After flying into El Paso we drove to Marfa to camp for the night, on the way to the park. There's an artsy pulse about this town and we enjoyed our stay at Tumble In and our baked items from Future Shark. We woke up to a frosty morning, but brilliant sunshine!
Steve made us take the requisite sign picture to commemorate our trip and, of course, he was right.
After determining our route, securing a backcountry permit, caching water for the latter half of our hike in a bear box, and packing our gear we were ready to head into the backcountry in the late afternoon.
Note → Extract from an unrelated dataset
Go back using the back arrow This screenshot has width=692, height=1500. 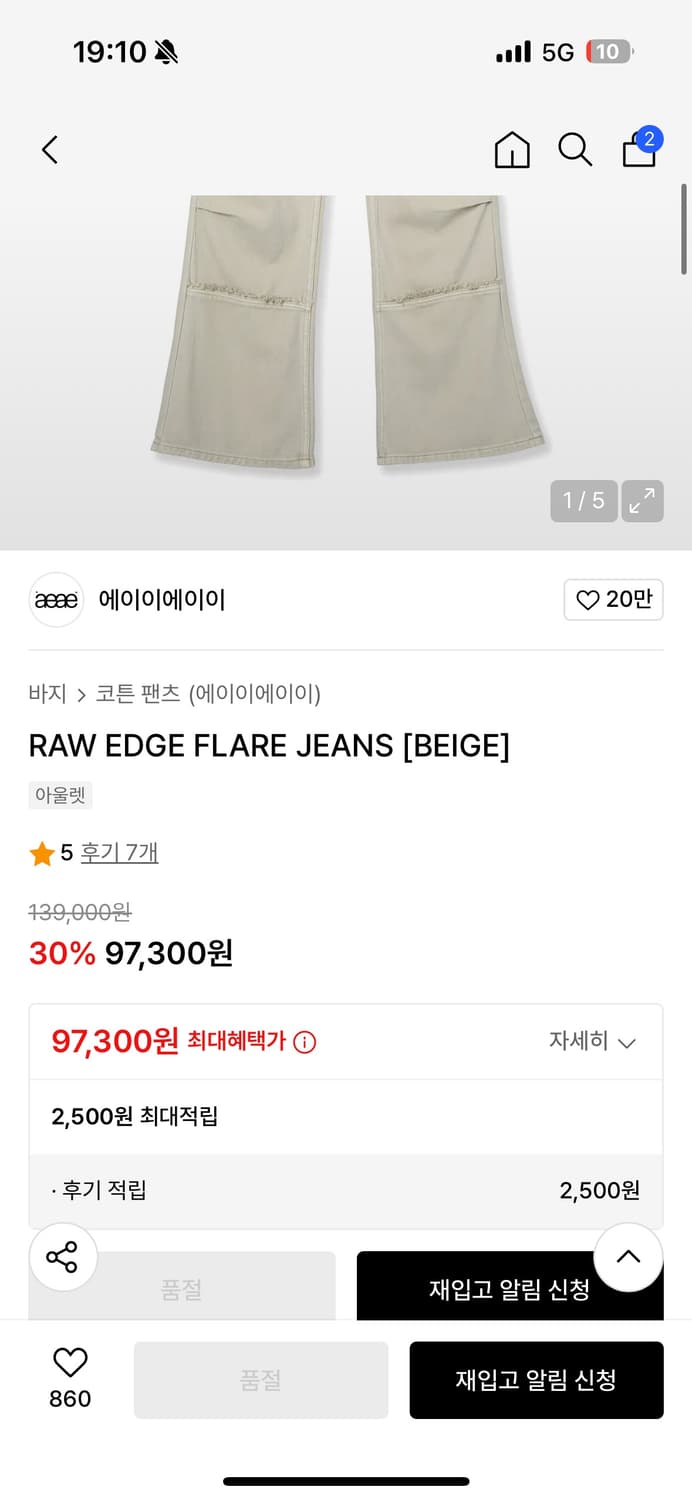coord(49,148)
The 4.5 miles to our campspot in Boot Canyon was a grueling uphill climb on the Pinnacles Trail with heavy water weight. Big Bend is a dry park and especially so this year. Fire danger is high with no campfires allowed. When the land gets this dry, many springs run dry as well so you have to carry what you need. Filtering from the few water holes takes that water from wildlife so we tried to minimize our need to do that. You can see from my face, the climb, plus the higher elevation, plus the water weight was kicking my butt a bit.
We enjoyed some renewed energy upon finding the remnants of a milkweed plant!
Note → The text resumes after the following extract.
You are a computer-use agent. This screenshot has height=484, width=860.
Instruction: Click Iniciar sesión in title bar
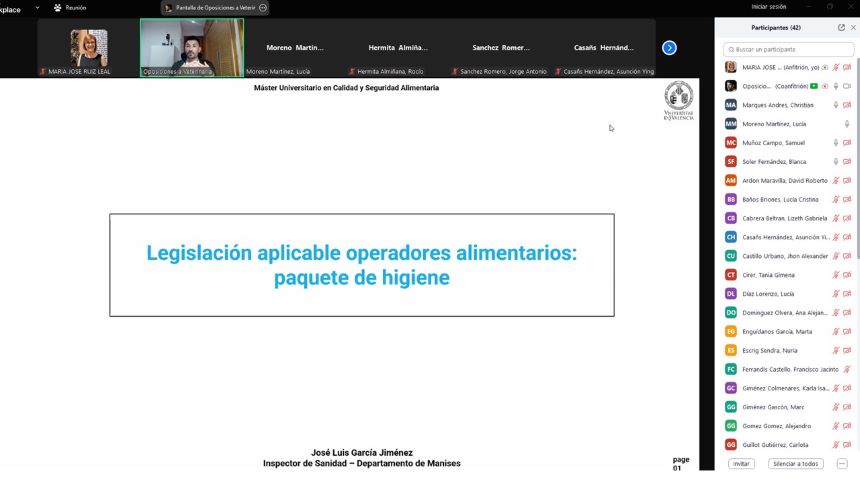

The difficult hike in proved so worth it the next morning with the balmy temperatures allowing for a leisurely breakfast and...
incredibly stunning views.
We chose to complete the Outer Mountain Loop via the Pinnacles Trail to Boot Springs to Juniper Canyon to Dodson to Blue Creek and back via the Colima Trail so we could summit Emory Peak. The loop totaled a little over 40 miles, which we did in 3 nights and 4 days with day 1 being short.
On the Dodson Trail, the views are expansive. The easy hiking allowed us to hike in our Chacos and enjoy many cool nature sightings. We noticed this impaled grasshopper on an ocotillo. Shrikes are known to do this to kill their prey. We may have interrupted this bird's meal or maybe s/he was just waiting for the grasshopper to succumb for easy feeding. Our camera didn't do so well on the macro photography on this trip (boo!), but you can still make out the fantastic coloration on this insect.
The early spring blooms attracted many butterflies including what looks to be a European skipper though the range maps don't show it this far yet. The sulphurs and little yellows put on quite a show, but didn't land for more than 1 second at a time it seemed.
The warm sun and heavy packs made us tired so we took a rest in a dry wash.
The feel of the wildness in the vastness of the park gave us exactly what we came for.
The little lizards made us smile every time.
Our second night out we zone camped, which means you can camp anywhere as long as you are following standard Leave No Trace principles. We found one of the best camp spots atop a ridge with stunning 365 degree views including this one into Mexico.